• **TASK STATEMENT**
Please continue the forum thread below, about getting a JavaScript-capable version of wget, starting right after its last sentence.

==== EXCERPT ====

Topic: I need the functionality of a javascript capable form of wge
no photo
Wed 12/29/10 01:07 AM
I need help. I want to take the scheduling information provided by several different websites and stick it into a google calendar.

I've played with the google calendar APIs (in python) and it seems pretty easy, once you've parsed your data, to insert it into google calendar.

Those websites that present their data in straight html are easy to work with - I'll send an http request in python, and parse for the calendar data.

I'm getting stuck on websites that use ajax. The tools I know how to use (for command line automation of http requests) are python, wget, and if absolutely necessary lynx. These do not handle javascript, and I'm unable (so far) to force the server to give me the scheduling data using these tools. I figure if I study the website code, I might figure out a certain XMLHttpRequest call (or similar) that the site uses to request its own data, and possibly make that same request from my machine (though cross-site security protections may prevent that...).

Another approach here might be to call a full fledged (javascript enabled) web browser and instruct it to download the data I want, saved to a file, and immediately exit. Preferably without even opening up a window. I've been googling for command line options (since "chrome /?", "chrome /h", "chrome --help", etc don't tell me anything) for chrome and firefox, but I can't figure out how to tell either browser how to:

(a) launch (without opening a window), (b) request a url, (c) process the javascript as if it were simply rendering the page, (d) save the page to a file, then (e) quit

all at once.

Basically, I want the functionality of a javascript enabled wget, for one page (not mirroring), but can't seem to make it happen.


Any ideas? Alternatives? Intimate knowledge of non-gui use of browsers? Has anyone done this before? Tips? Tools that might help me which I've not mentioned here?

Help?


no photo
Wed 12/29/10 01:14 AM
In case my way of expressing myself is unclear, this person was asking a very similar question....

==== DATA EXCERPT ====

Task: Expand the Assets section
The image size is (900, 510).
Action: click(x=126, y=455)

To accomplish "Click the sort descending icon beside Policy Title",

====

• **RESULT OF THE TASK**
http://www.linuxquestions.org/questions/linux-software-2/wget-replacement-that-understands-javascript-121396/

no photo
Wed 12/29/10 01:22 AM
Grr... I wasn't able to find anything useful on google the last few times I looked, but after posting this question I finally found the following, which is somewhat helpful. HtmlUnit, maybe.

http://stackoverflow.com/questions/1106268/command-line-url-fetch-with-javascript-capabliity

Still interested in hearing tips from anyone whose already done this exact thing...

no photo
Thu 12/30/10 05:15 PM
Well I'm still stuck. I don't want to go the 'automate a GUI' route, it seems messy and I can't scp that code to any ol' remote server for execution.

I tried using firefox's liveheaders to see which urls were called with which post data with which cookies set, and faked it as best i could using wget, only to get the same stub of a main page returned, without the data.

i may install ruby and try watir, but i'm still hoping someone on this site has done this kind of thing before.

anyone?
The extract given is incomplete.